Le corps mince est perçu comme un gage de santé et de réussite dans la société contemporaine. Le corps gros ou large est quant à lui associé à l’échec moral et l’incapacité de se contrôler. Ainsi, il existe une stigmatisation et une discrimination associées au poids corporel et ces dernières ont un impact non seulement sur la santé physique, mais également psychologique. 

En effet, dans son livre La vie en gros, Mickaël Bergeron rapporte des situations subies par les personnes grosses dans leur quotidien : « Entrer dans une boutique de vêtements et se faire dire, avec condescendance : « On ne sert pas les grosses ici. » Être jugé.e par la caissière d’un restaurant après avoir passé sa commande. Se faire interpeller sur Facebook par des entreprises qui vendent des beach body. Se faire haranguer par un fonctionnaire de l’aide sociale à propos de l’importance de bouger et de perdre du poids. Une maman qui propose à son fils d’aller acheter du linge dans une boutique pour des gens « comme lui ». Un père qui empêche son garçon d’être en bedaine parce que ça lui fait honte. […] Se faire offrir par sa tante 100 dollars si l’on réussit à perdre 20 livres, à 12 ans. […] Avoir peur de revoir des ami.e.s parce qu’on a pris du poids. […] Tous les jours, ou presque, un commentaire, un geste ou une norme quelconque vient rappeler aux personnes grosses qu’elles sont des parias, des êtres indésirables et problématiques »[2].

Avec des situations d’une telle violence, il n’est pas surprenant qu’il y ait une obsession pour le poids et l’image corporelle.
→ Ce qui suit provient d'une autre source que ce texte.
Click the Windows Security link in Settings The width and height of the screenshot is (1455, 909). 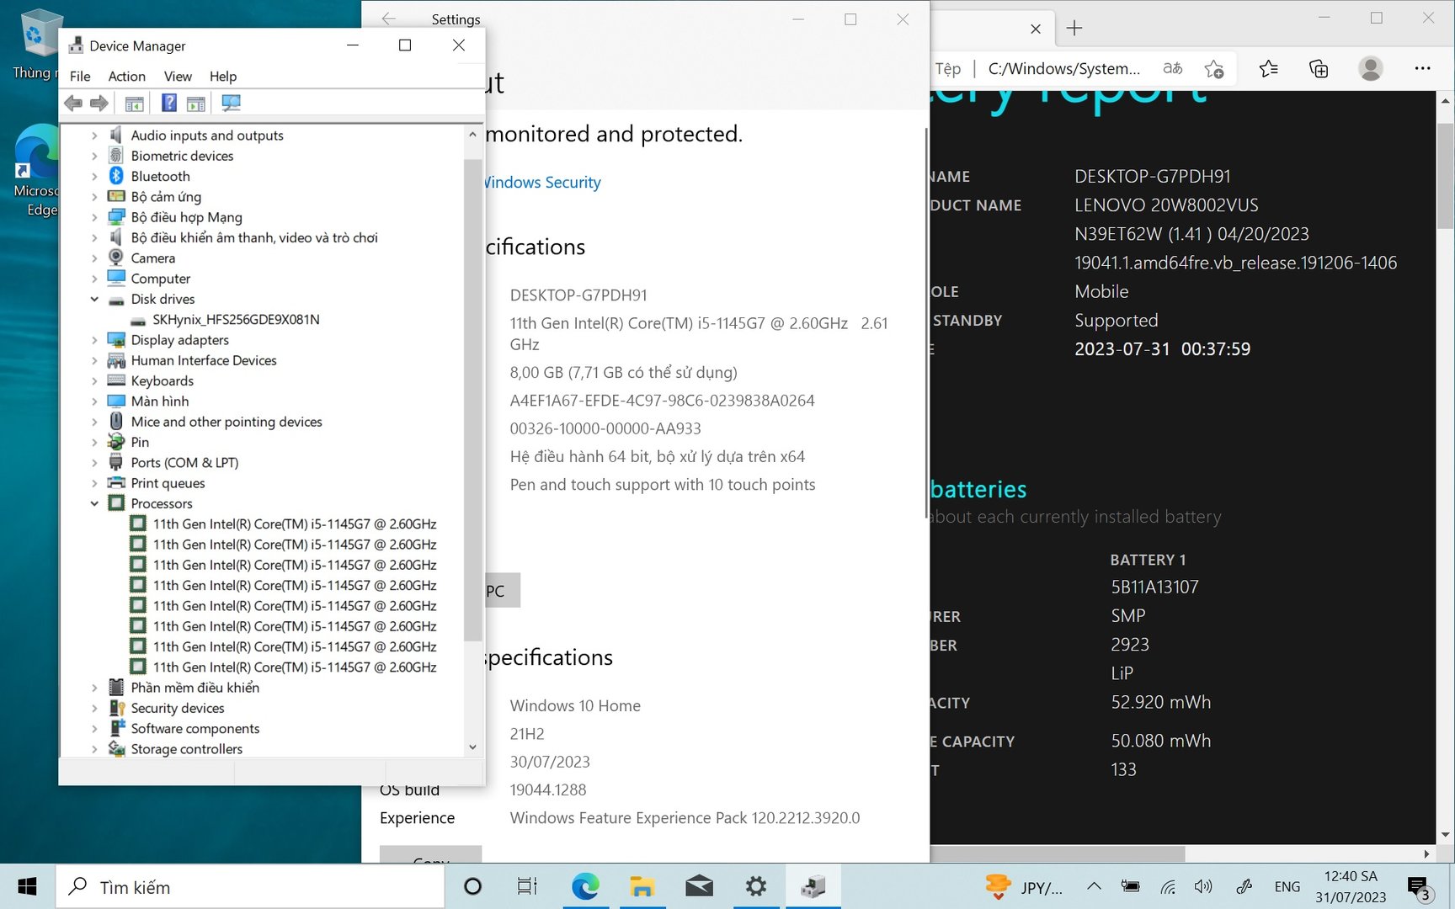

Personne ne veut être la cible de ce genre de commentaires. En effet, ces comportements hostiles et l’obsession du corps mince ne font qu’exacerber les problèmes de santé puisqu’ils entrainent un stress et un mal-être supplémentaire quant à l’image corporelle.  Or, des études empiriques ont démontré que l’obésité est une condition médicale complexe et qu’elle possède les mêmes déterminants (c’est-à-dire génétiques et environnementales) que des maladies telles que le cancer[3]. Ainsi, si perdre du poids ne consistait qu’en une simple formule mathématique (dépenser plus de calories qu’on en ingère), personne ne vivrait dans un corps gros. 

Ceci étant dit, il existe une diversité corporelle dans notre société et il serait bénéfique pour la santé de tous que cette dernière soit embrassée. Une représentation plus réaliste et plus diversifiée des corps dans les médias sociaux, les publicités, les films, etc. pourrait contribuer à limiter la discrimination systématique envers les personnes grosses. Faire de l’activité physique, c’est libérateur et agréable. 


[1] Agence de la santé publique du Canada. (2017). Les maladies du cœur au Canada. 

[2] Ollivier, M. l. (2001). Violences ordinaires. La vie, en gros. Paris, T. Magnier.

[3] Flint, S. W. (2019). « Addressing weight stigma: a timely call. » The Lancet. Public health 4(7): e322.